Er glaubt an eine zweite Chance, die Möglichkeit jetzt alles richtig zu machen. Die beiden lieben sich wie früher, aber es ist alles nur eine Illusion, denn Rheya kann sich nicht erinnern oder genauer gesagt fühlt sie nichts bei ihren Erinnerungen. Und Kelvin scheint die Beziehung der Beiden nur durch seine Erinnerungen zu manifestieren. Die anderen Besatzungsmitglieder möchten die Besucher mit einem Energiesystem neutralisieren, aber Kelvin will sich nicht trennen. Obwohl er Rheya nach dem ersten Treffen in eine Raumkapsel gelockt und im All ausgesetzt hat. Sie erscheint aber jede Nacht, oder besser, in jeder Schlafperiode wieder. Als sie die Tretmühle, in der sich beide wie im Traum begegnen, erkennt, darunter leidet und neutralisiert werden will (was auch gemacht wird, sie kehrt aber trotzdem zurück), bringt sie sich wieder um.

Aber auch danach erfährt sie eine Wiedergeburt, die wie ein epileptischer Anfall dargestellt ist, was ich neben den wunderschönen Bildern und dem Soundtrack, die sich klar an Kubricks Meisterwerk 2001-Odyssee im Weltall orientieren, sehr gelungen finde. Denn ist es nicht so, dass nach der Erklärung und Erforschung fast aller naturwissenschaftlichen Zusammenhänge immer noch Sinnfragen offenbleiben? Warum schaltet sich das Gehirn in epileptischen Anfällen, Psychosen oder Neurosen selbst zumindest zeitweise aus?
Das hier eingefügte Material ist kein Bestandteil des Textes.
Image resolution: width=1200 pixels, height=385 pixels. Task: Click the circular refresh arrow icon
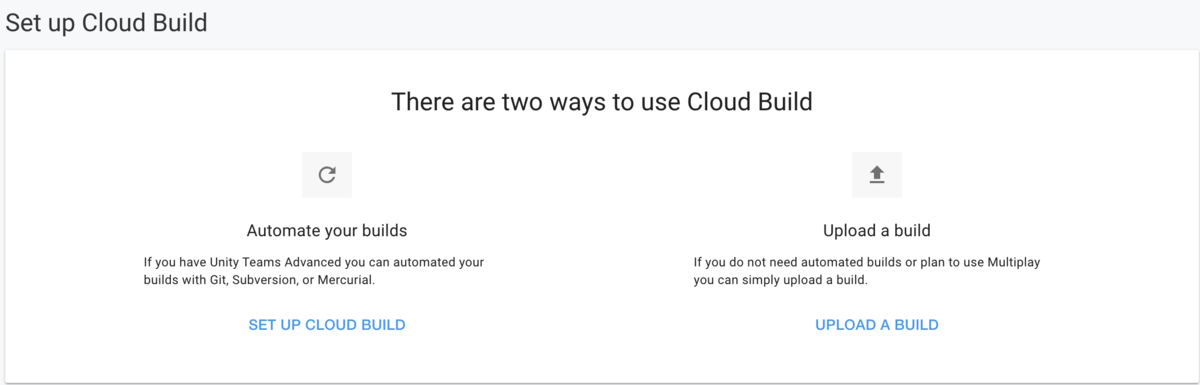tap(327, 175)
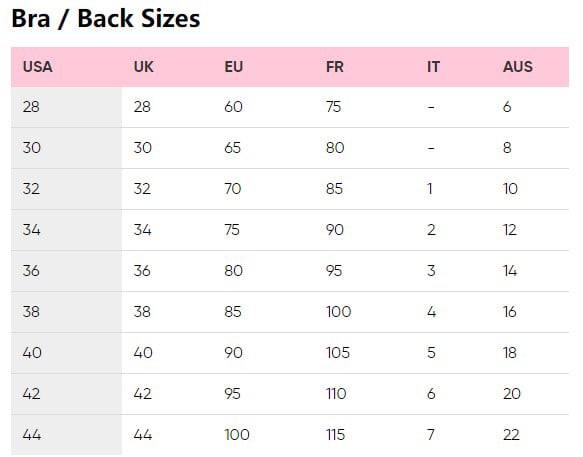The width and height of the screenshot is (583, 457).
Task: Select the UK column header
Action: click(144, 67)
Will die Psyche zu Gott? Welche Kraft interveniert und führt uns Grenzen vor? Oder ist die Liebe das letzte offene Zeichen, der paradiesische Zustand von Antworten und Gelassenheit. Aber die Liebe zu was? Zur Schöpfung? Zur Vergebung für die Zerstörung derselben? Zum anderen Menschen? Um den anderen genannten Metarealitäten zu entgehen?
Kelvin verbohrt sich in die Hoffnung der Glückseligkeit zu zweit, will auch notfalls mit seiner Frau im All bleiben um den Fehler, seine Rheya kurz vor ihrem Selbstmord alleingelassen zu haben, wiedergutmachen.
 
Der Egoismus gipfelt in schrecklichen Erkenntnissen und durch die Energie, die zur Neutralisierung der Besucher gebraucht wird, bleibt nicht mehr genug Kraft, um Prometheus aus der Anziehungskraft des gleisenden 'Solaris' herauszusteuern.
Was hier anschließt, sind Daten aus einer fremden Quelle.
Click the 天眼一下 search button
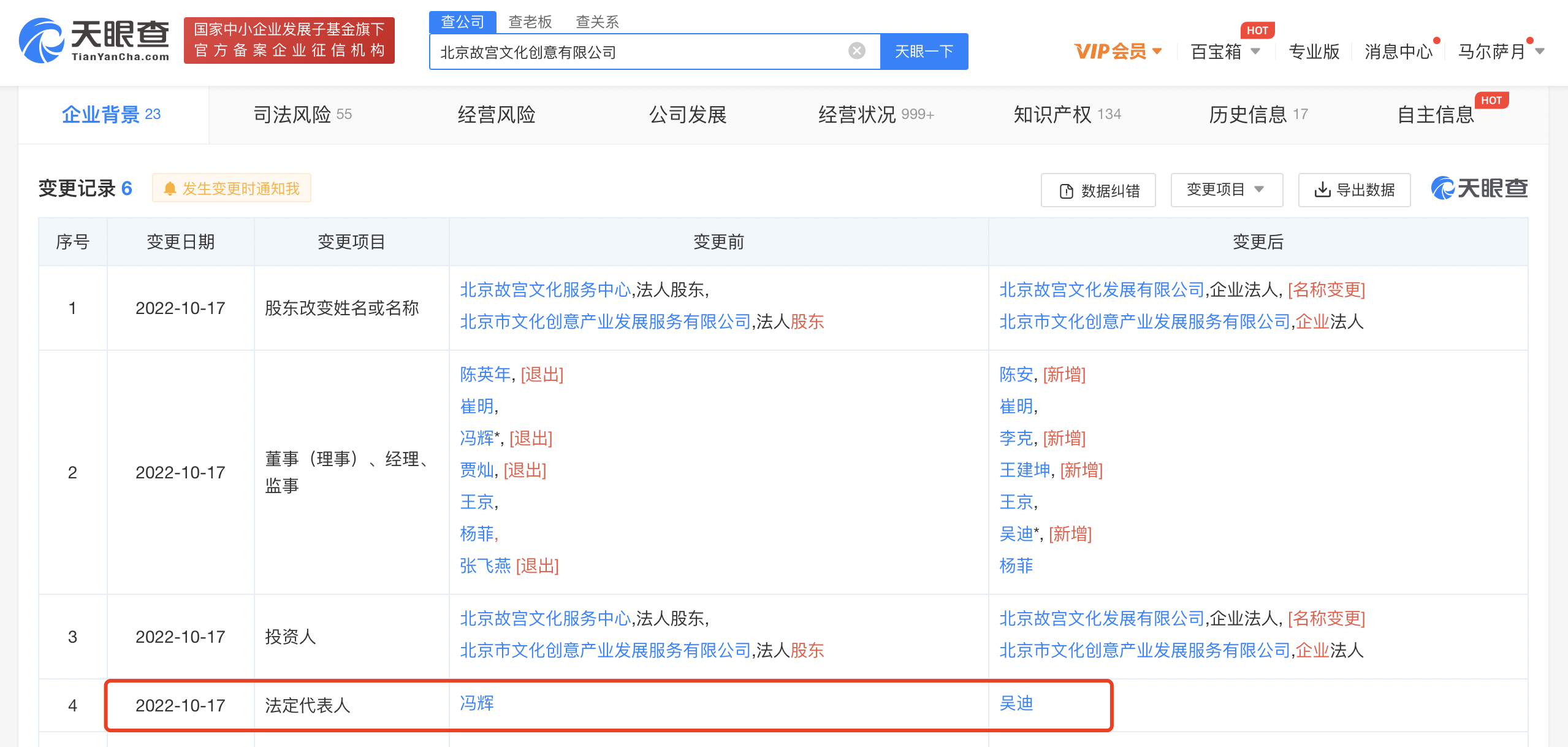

Der Film endet in einem paradiesischen Zustand von Vergebung und zweisamer Unendlichkeit für Kelvin und Rheya, der auf den ersten Blick sehr christlich anmutet. Im Grunde wird die Frage, was denn jetzt Schein, Traum oder Realität war/ist, aber so auch nicht beantwortet. Der fehlbare Mensch ist auch in diesem Zustand der Vergebung seiner Fehler nicht vor neuen Fehlern geschützt, im Gegenteil vielleicht fehlt gar der Leidensdruck, sie zu vermeiden.

So bleiben Fragen: Was ist Liebe? Eine gemeinsame Projektion oder zweifacher Egoismus? Was ist der Sinn? Vor allem, wenn ein von der Zeit losgelöstes Leben, das kein Ende mehr aufweist und durch verschwommene Erinnerungen (die Unfähigkeit zu sehen, wird durch viele unscharfe Einstellungen illustriert) auch keinen Anfang, im Grunde die menschliche Vorstellung übersteigt.

Bin das ich oder ich als mein Besucher?

Ein faszinierender Film, der viele Fragen auf sehr ästhetische Weise aufwirft und dabei auch noch gut umgesetzte romantische und Thriller-Motive aufweist. Anscheinend soll das Original von 1972, das der russische Regisseur Andrej Tarkowskij nach dem Roman von Stanislaw Lem gemacht hat, noch besser sein.